## 任务设定
根据阅读文本,RunnableFuture 同时实现了哪两个接口?

## 阅读文本
********
Callable 和 FutureTask 带返回值线程使用和源码分析
Callable 和 FutureTask 可以创建带返回值的线程,那它是怎么实现的呢?笔者下面分析,先看看它是怎么使用的
1、Callable FutureTask使用
新建 Name类,实现 Callable 接口,返回 String 类型值
package com.wsjzzcbq.java.thread;
import java.time.LocalDateTime;
import java.util.concurrent.Callable;
import java.util.concurrent.TimeUnit;
/**
* Name
*
* @author wsjz
* @date 2023/09/12
*/
public class Name implements Callable {
@Override
public String call() throws Exception {
//为了方便测试线程,让线程睡眠4秒钟
System.out.println("开始执行:" + LocalDateTime.now());
TimeUnit.SECONDS.sleep(4);
return "来是空言去绝踪,月斜楼上五更钟";
}
}
新建 CallableLearn 类,用于测试
package com.wsjzzcbq.java.thread;
import java.time.LocalDateTime;
import java.util.concurrent.ExecutionException;
import java.util.concurrent.FutureTask;
/**
* CallableLearn
*
* @author wsjz
* @date 2023/09/12
*/
public class CallableLearn {
public static void main(String[] args) throws ExecutionException, InterruptedException {
Name name = new Name();
FutureTask futureTask = new FutureTask<>(name);
new Thread(futureTask).start();
//获取返回值
String returnValue = futureTask.get();
System.out.println("获取结果:" + LocalDateTime.now());
System.out.println(returnValue);
}
}
测试运行
可以看到,在线程运行完 Name类中 call方法后,futureTask.get() 获取到线程执行结果
2、源码分析
futureTask.get() 是怎么拿到线程执行的结果的呢?下面分析
首先,大家想一个事情。线程是异步的,彼此之间是没有通信的。即主线程不知道执行call方法的线程什么时候执行完,所以在主线程没有拿到返回值之前它一定是处于等待的状态,而主线程能拿到结果,线程的run方法又是没有返回值的,所以一定是执行call方法的线程执行完,将结果存放起来,然后通知主线程“我”执行完了,然后主线程从“存放的地方”获取结果
下面看源码
先看FutureTask
FutureTask 可以作为Thread 类构造函数的参数,说明它一定实现了 Runnable 接口
看源码知道 实现了 RunnableFuture 接口,而 RunnableFuture 同时实现了 Runnable 接口和Future 接口
RunnableFuture
下面分析 FutureTask
看下图代码
new Thread,创建一个线程,并调用线程的 start 方法,当线程运行起来时,实际是运行 Runnable 中的 run 方法,FutureTask 实现了Runnable 的 run 方法,则会运行 FutureTask中的run 方法,我们直接看 FutureTask 中的 run方法
下面是 FutureTask 中的 run方法
public void run() {
if (state != NEW ||
!UNSAFE.compareAndSwapObject(this, runnerOffset,
null, Thread.currentThread()))
********
## 原始资料
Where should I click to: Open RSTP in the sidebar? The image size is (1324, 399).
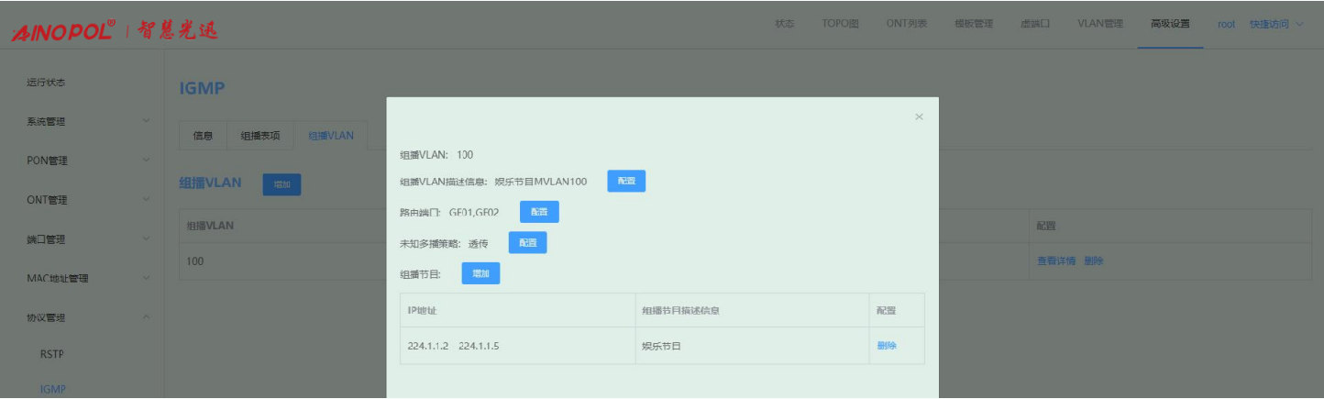click(x=52, y=354)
********
## 参考答案
Runnable 接口和 Future 接口。